The investigation is the first one to establish how it performs and how it could be administered without the myriad adverse consequences.
Ketamine is the speedster of antidepressants, working within hours compared to more common antidepressants that can take several weeks. But Ketamine can only be given for a limited amount of time because of its many side effects. Now, a new Northwestern Medicine study identifies for the first time exactly how it works so quickly, and how it might be adapted for use as a drug without the side effects.
The study in mice shows ketamine works as a rapid antidepressant by increasing the activity of the very small number of newborn neurons, which are part of an ongoing neurogenesis in the brain.
New neurons are always being made at a slow rate. It’s been known that increasing the number of neurons leads to behavioral changes. Other antidepressants work by increasing the rate of neurogenesis, by increasing the number of neurons. But this takes weeks to happen. By contrast, Ketamine produces behavioral changes simply by increasing the activity of the existing new neurons. This can happen immediately when the cells are activated by Ketamine. The side effects of Ketamine include blurred or double vision, nausea, vomiting, insomnia, drowsiness and addiction.

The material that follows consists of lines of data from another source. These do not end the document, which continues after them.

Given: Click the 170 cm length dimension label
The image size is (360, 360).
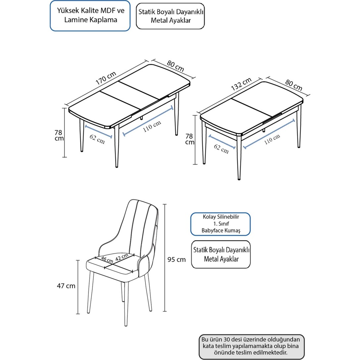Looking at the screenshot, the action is pos(106,78).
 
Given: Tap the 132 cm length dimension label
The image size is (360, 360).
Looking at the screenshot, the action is pos(241,84).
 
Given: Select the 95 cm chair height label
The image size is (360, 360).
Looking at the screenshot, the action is pos(177,259).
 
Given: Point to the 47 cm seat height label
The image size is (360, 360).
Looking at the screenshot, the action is pos(66,286).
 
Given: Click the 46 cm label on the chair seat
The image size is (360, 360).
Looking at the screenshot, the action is pos(107,259).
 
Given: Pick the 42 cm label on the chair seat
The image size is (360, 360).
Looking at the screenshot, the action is pos(122,257).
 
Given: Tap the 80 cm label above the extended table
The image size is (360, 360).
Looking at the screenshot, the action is pos(176,66).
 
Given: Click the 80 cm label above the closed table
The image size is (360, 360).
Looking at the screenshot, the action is pos(294,85).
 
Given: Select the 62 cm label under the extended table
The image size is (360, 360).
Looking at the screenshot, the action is pos(97,139).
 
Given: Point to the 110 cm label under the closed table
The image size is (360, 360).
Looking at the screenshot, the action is pos(272,139).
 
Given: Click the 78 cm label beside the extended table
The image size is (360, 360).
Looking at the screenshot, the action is pos(59,135).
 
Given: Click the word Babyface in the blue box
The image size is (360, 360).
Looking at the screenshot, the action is pos(212,231).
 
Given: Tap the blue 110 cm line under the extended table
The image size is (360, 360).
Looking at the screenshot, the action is pos(148,121).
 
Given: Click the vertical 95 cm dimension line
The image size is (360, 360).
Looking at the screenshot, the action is pos(165,258).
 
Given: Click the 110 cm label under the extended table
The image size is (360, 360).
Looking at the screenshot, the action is pos(152,127).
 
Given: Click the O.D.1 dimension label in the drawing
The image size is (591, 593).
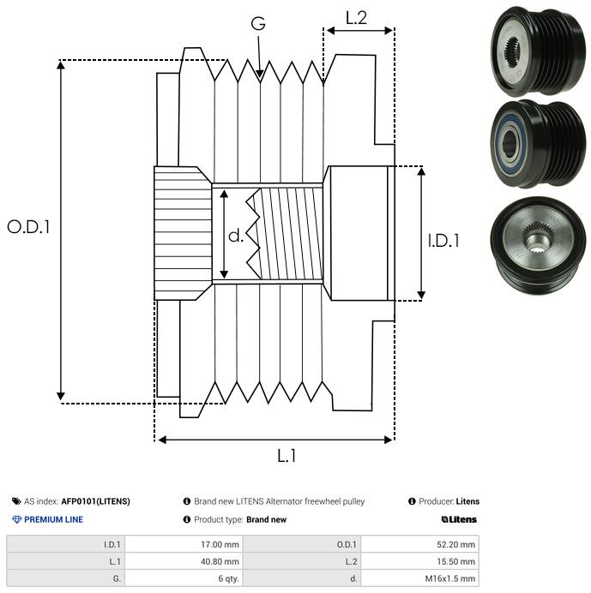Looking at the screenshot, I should point(29,227).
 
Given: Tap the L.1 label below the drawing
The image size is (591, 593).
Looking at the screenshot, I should point(286,456).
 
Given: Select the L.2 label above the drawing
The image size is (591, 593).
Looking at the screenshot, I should point(357,17).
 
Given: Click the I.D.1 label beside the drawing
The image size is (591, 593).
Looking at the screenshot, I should point(443,241).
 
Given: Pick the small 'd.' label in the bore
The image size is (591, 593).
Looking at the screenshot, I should point(236,235).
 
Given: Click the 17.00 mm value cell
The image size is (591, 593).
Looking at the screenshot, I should point(220,544).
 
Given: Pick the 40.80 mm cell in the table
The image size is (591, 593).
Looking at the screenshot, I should point(220,561).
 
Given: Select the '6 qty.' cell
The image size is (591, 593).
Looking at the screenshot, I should point(227,578).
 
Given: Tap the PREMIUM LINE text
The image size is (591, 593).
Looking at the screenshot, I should point(54,519).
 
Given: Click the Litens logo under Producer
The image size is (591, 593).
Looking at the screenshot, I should point(459,519).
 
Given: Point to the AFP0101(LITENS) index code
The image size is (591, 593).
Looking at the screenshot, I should point(95,501).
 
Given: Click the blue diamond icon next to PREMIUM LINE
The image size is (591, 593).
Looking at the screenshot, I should point(16,519).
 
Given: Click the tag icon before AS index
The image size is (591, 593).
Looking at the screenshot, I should point(16,501).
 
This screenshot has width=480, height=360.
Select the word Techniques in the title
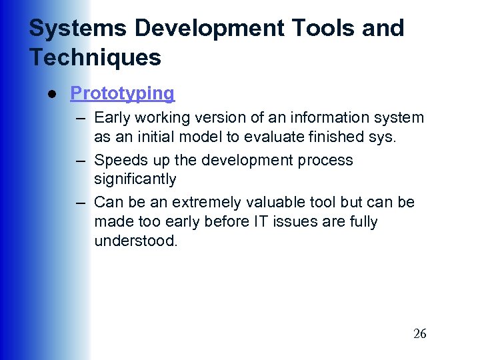pos(95,57)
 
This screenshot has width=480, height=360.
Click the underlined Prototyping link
pos(122,93)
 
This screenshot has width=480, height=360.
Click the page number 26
pos(419,334)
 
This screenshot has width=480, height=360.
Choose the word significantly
pos(135,179)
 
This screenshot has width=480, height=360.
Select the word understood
pos(136,241)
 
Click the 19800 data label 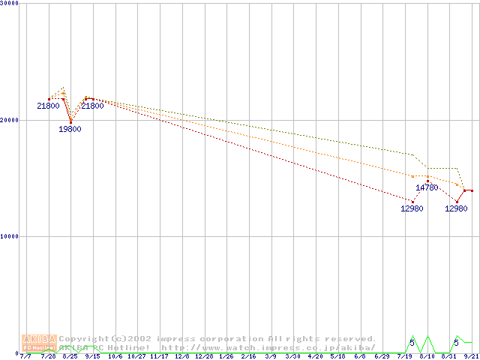pos(70,129)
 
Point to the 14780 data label pos(427,188)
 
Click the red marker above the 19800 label pos(70,122)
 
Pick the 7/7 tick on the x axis pos(26,356)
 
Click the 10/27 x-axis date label pos(136,356)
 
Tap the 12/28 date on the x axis pos(203,356)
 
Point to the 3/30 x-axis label pos(292,356)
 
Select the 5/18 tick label pos(338,356)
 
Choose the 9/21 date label pos(472,356)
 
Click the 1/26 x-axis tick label pos(226,356)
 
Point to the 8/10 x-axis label pos(427,356)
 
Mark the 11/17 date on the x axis pos(159,356)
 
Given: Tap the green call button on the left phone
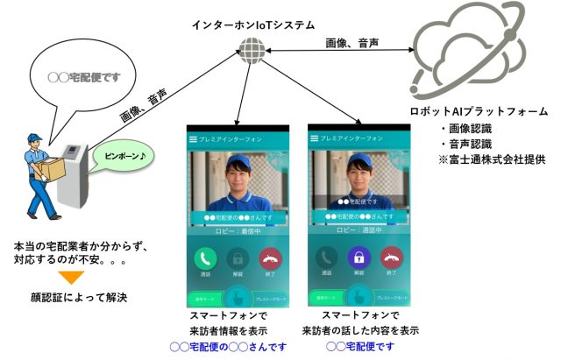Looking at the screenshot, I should pyautogui.click(x=207, y=258).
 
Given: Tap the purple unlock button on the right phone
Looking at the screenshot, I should pyautogui.click(x=358, y=258).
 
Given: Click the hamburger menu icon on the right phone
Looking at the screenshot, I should pyautogui.click(x=314, y=138).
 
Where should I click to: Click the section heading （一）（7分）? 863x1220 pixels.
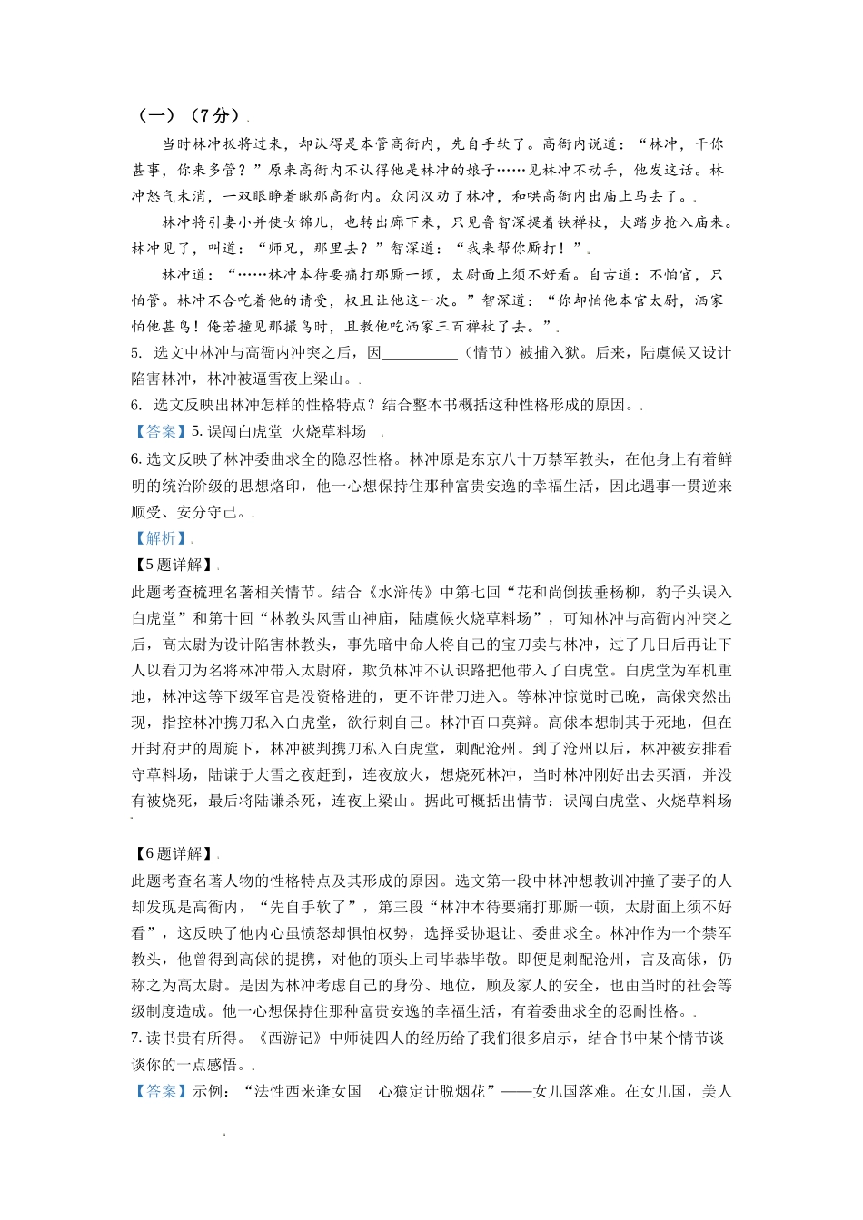point(189,115)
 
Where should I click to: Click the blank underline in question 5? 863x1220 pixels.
point(420,354)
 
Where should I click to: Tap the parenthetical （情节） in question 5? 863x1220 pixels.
point(489,353)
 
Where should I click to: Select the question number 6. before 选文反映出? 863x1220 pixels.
point(136,406)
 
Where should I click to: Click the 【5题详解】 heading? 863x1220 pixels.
point(174,565)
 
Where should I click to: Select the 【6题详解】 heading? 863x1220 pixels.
point(174,853)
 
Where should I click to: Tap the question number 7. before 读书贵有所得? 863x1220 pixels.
point(136,1038)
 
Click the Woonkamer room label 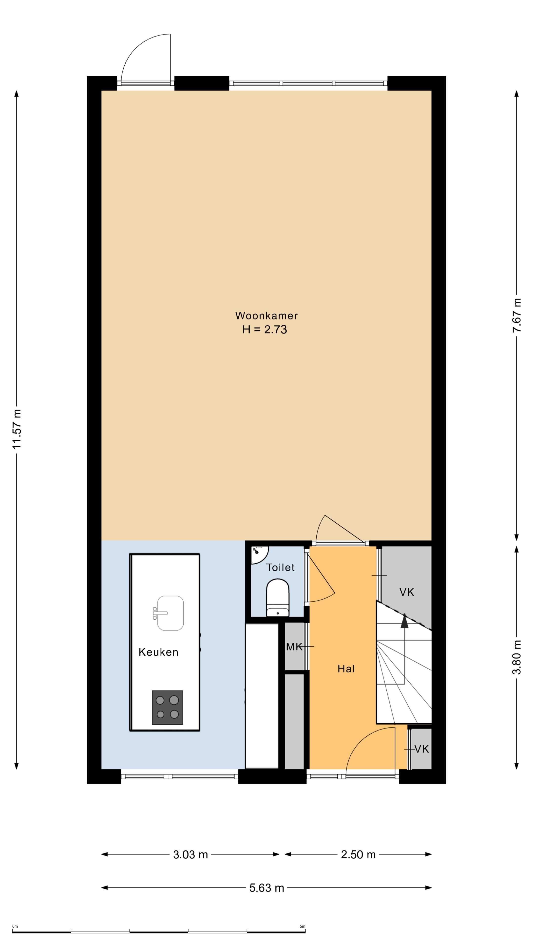click(x=266, y=316)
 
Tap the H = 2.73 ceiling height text click(x=265, y=329)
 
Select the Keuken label click(x=158, y=652)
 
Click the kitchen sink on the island click(x=169, y=613)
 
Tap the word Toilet click(x=280, y=568)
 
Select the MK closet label click(x=294, y=647)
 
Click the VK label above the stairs click(x=406, y=592)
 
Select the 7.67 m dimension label click(x=517, y=316)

The study was published recently in Nature Communications by Dr. John Kessler, lead study author. The goal is to develop an antidepressant that doesn’t take three to four weeks to work because people don’t do well during that period of time. Newborn neurons act like a match to ignite activity in neurons
“We prove neurogenesis is responsible for the behavioral effects of ketamine,” Dr. Kessler said. “The reason is these newborn neurons form synapses (connections) that activate the other cells in the hippocampus. This small population of cells acts like a match, starting a fire that ignites a bunch of activity in a lot of other cells that produce the behavioral effects. However, it has not been understood that the same behavioral changes can be accomplished by increasing the activity of the new neurons without increasing the rate at which they are born. This obviously is a much more rapid effect.”
For the study, Northwestern scientists created a mouse in which only the very small population of newborn neurons had a receptor that allowed these cells to be silenced or activated by a drug that did not affect any other cells in the brain.
Scientists showed if they silenced the activity of these cells, Ketamine didn’t work anymore. But if they used the drug to activate this population of cells, the results mirrored those of Ketamine. This showed conclusively that it is the activity of these cells that is responsible for the effects of Ketamine, Kessler said.